The first major post-Flood volcanic activity begins in this area and dramatically changes the landscape and the life-style of the inhabitants. It signals what was soon to come: the further elevation of the Sierra Nevada Mountains and the onset of the Ice Age.
Period of relative geologic calm. Three topographic zones: (1) In the western foothills of the newly formed, low-lying, early Sierra Nevada Mountains, a belt of greenstone ridges rise up to 1,800 feet high, but crossed by rivers in narrow canyons; (2) to the east of the ridges, lowlands eroded on the slates of the Mother Lode belt, in which were cut river valleys; (3) east of the lowland, a broad plateau rising several thousand feet, incised several hundred feet by "Early Tertiary" stream river valleys. Abundant rainfall, perhaps up to 80 inches annually, with dense vegetation. Deposition of early gold-bearing gravels in river beds. Inhabited by early post-Flood humans with Neolithic Culture.
The early post-Flood world saw the scattering of the descendants of Noah and his family. Boat travel seems to have been common, so great distances could be traveled with relative ease. This area of the world had much to offer early post-Flood humans and they seemed to thrive with a culture unmatched until nearly our time.

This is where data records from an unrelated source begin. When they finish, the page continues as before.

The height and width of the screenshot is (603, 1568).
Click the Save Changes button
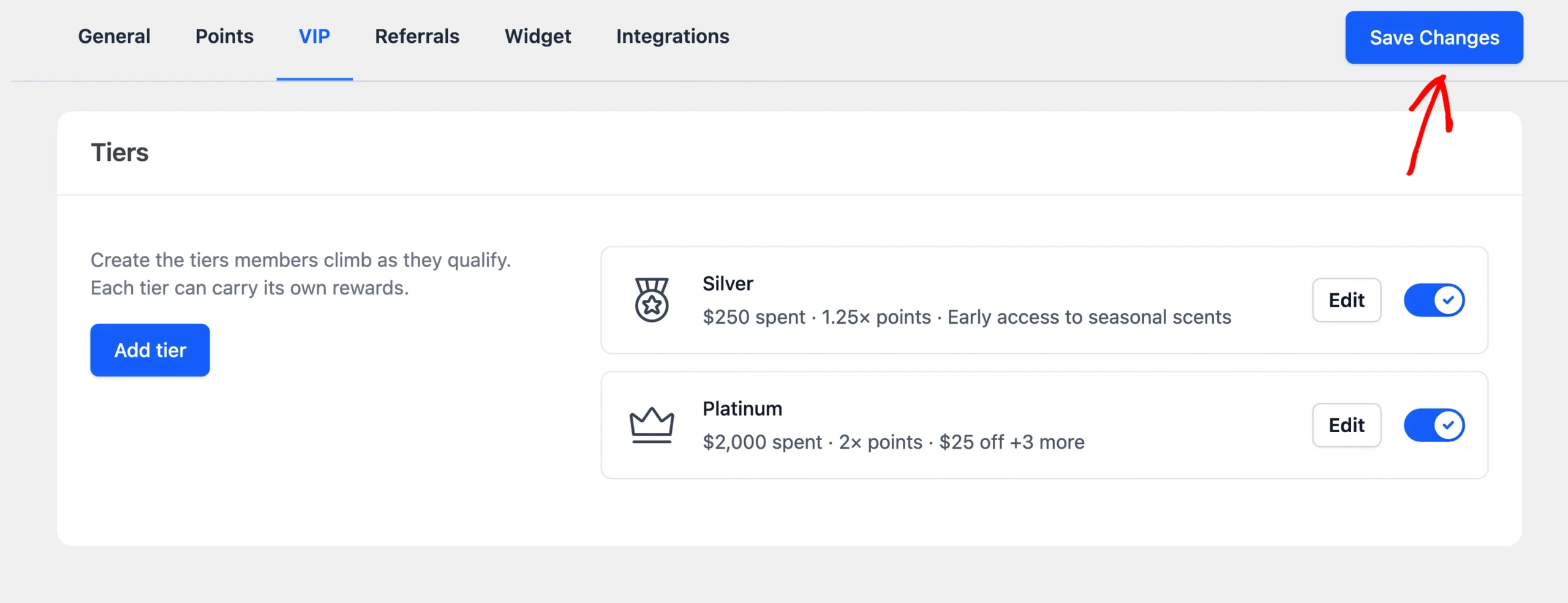click(x=1434, y=37)
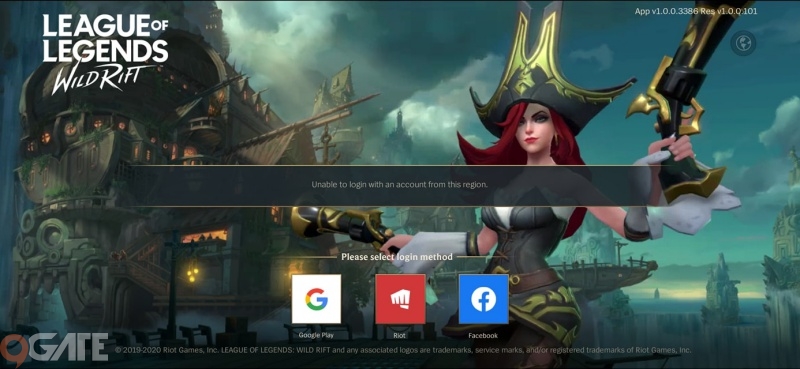The height and width of the screenshot is (369, 800).
Task: Sign in with the Google Play icon
Action: click(x=316, y=299)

A period of violent activity. The marine sedimentary rocks are complexly faulted, strongly deformed and intruded by igneous masses. This seems to be the result of the North American plate moving 1500 miles westward over the edge of the Pacific Plate. Period of mountain building. At same time, enormous erosion occurs in the area of the future Sierra Nevada Mountains as many miles of overlying rocks are eroded off deeply buried granitic batholiths.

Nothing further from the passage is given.